Race and Liberty in America: The Essential Reader, within title and substance, is neither hyperbole nor bombast, but emerges as an absolute treasure trove of some of the finest documents on U.S. civil rights ever collected and bound together. The raw power of this book emanates completely from the simplicity of its presentation: the use of primary sources alone to speak to the reader and to convey Bean's message: that the classical liberal tradition was the only tradition in the social, political, and economic spheres of the United States to consistently make a difference in the obtaining, realization, and maintenance of an individual's basic civil rights in the United States.
Bean states that "classical liberalism" deserves further study as a distinctive model of the realization of United States civil rights; and that it is neither left nor right in nature, since its primary concentration is upon the freedom of the individual as the foundational factor of maintaining freedom in the United States.
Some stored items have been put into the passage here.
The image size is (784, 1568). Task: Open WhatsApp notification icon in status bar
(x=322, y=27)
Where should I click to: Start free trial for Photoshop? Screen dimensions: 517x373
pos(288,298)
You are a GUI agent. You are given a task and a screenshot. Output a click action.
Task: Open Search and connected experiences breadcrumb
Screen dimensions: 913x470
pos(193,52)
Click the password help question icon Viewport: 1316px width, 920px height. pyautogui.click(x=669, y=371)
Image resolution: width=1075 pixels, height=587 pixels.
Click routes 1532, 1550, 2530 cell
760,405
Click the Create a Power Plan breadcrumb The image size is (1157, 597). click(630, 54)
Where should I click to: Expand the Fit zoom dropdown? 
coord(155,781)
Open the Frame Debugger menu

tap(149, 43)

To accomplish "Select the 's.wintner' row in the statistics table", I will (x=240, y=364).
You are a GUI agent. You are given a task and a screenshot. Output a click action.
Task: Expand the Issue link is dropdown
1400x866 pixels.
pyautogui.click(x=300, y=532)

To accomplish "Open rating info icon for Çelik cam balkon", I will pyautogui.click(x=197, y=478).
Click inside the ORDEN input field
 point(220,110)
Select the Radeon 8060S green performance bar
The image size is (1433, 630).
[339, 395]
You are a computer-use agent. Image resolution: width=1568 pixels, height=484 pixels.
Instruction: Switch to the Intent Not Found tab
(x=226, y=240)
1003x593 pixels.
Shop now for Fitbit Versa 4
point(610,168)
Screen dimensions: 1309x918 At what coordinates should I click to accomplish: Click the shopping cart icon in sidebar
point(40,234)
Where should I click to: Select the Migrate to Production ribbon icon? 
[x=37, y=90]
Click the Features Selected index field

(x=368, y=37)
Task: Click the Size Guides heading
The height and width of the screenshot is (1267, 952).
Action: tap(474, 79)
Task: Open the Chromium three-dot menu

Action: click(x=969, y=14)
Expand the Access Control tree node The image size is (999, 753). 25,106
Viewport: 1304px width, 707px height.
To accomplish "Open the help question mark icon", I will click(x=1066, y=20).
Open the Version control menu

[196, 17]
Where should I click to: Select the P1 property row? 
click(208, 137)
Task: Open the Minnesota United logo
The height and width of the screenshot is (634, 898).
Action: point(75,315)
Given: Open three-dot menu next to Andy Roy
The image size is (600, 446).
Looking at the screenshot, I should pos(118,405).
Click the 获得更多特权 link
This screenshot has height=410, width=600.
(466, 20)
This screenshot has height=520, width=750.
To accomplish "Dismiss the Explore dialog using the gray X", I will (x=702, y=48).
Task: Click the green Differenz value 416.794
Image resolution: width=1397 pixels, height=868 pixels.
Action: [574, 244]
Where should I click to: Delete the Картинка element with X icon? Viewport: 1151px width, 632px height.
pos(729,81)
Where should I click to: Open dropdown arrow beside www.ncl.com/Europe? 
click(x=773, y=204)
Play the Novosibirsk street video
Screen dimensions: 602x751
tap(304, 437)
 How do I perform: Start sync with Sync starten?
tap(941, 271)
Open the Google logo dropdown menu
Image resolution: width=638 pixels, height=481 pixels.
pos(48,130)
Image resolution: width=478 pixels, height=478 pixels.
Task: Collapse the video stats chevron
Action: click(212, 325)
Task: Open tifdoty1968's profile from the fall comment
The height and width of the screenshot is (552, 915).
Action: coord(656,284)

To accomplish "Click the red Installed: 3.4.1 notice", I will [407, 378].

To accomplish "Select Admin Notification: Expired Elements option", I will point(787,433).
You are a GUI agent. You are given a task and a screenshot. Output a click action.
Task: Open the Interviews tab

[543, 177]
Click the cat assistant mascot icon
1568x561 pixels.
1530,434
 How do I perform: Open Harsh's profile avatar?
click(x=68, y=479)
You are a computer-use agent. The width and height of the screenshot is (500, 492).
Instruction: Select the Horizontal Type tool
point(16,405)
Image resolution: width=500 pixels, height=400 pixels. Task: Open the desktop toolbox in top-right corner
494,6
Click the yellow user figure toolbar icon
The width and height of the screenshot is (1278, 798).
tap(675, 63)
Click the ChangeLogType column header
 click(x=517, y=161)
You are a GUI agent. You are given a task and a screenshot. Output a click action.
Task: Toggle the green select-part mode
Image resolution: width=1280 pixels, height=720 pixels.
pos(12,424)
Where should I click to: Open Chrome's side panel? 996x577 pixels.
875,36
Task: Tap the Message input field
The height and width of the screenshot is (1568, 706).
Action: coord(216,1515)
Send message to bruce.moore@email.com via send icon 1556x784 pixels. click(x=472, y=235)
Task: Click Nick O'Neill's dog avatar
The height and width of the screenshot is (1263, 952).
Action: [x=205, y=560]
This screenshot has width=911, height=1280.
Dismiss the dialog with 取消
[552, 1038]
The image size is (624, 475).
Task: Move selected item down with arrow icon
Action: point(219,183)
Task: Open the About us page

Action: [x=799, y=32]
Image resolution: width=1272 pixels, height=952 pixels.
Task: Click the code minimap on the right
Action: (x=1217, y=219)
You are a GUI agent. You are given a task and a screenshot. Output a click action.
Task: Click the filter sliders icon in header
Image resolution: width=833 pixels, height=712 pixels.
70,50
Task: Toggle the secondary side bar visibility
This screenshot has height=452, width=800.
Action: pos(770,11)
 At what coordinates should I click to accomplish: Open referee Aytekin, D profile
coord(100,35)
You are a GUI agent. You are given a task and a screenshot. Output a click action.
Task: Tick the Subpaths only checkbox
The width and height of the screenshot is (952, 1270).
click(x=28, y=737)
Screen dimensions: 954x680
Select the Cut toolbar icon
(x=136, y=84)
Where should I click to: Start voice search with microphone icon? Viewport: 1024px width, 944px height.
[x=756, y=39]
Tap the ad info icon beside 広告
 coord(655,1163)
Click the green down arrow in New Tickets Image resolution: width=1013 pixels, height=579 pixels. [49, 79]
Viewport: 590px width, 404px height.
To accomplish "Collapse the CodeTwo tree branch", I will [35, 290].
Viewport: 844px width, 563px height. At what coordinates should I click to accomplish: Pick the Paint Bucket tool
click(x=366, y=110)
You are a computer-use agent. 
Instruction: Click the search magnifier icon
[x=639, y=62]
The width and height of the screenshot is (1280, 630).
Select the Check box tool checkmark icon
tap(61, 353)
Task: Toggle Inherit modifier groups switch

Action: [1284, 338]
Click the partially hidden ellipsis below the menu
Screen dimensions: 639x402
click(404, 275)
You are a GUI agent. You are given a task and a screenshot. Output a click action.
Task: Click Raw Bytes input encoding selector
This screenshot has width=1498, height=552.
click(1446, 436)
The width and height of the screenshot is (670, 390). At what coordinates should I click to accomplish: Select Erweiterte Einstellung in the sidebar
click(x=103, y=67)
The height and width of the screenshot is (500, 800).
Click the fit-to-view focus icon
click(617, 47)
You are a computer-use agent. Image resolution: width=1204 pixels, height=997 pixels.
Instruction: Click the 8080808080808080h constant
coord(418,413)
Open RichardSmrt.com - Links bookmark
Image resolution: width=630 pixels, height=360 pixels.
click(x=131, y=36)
Bean states within his introductory comments that those individuals who espoused classical liberalism—who fought for the equal rights of each individual before the law within U.S. society—consistently found themselves on the side of the constitutional arguments against the United States "peculiar institution" of slavery, against the Chinese exclusion act, against the Japanese-American internment during World War II, against affirmative action as practiced and understood today, and for the right of free capital, and against unionization whenever it restricted one's individual constitutional rights.
Bean, in making his case for the classical liberal support for civil rights, is unabashed in discussing the influential cultural intersection of Jewish and Christian religious beliefs and understandings. He explains how the concepts of an individual's rights as "self-owned," and the right to full equality before the Constitution and law, affected classical liberalism during the struggle for civil rights in the United States. Thus, included here are sermons and other captivating documents. Remarkable is William Wilberforce's 1823 impassioned antislavery speech—"Is Christianity So Little Esteemed?"—given to the British Parliament. It was a speech that reached even to the United States. It was also of special interest to me to read the 1954 Brown v. Board American Jewish Congress amicus brief.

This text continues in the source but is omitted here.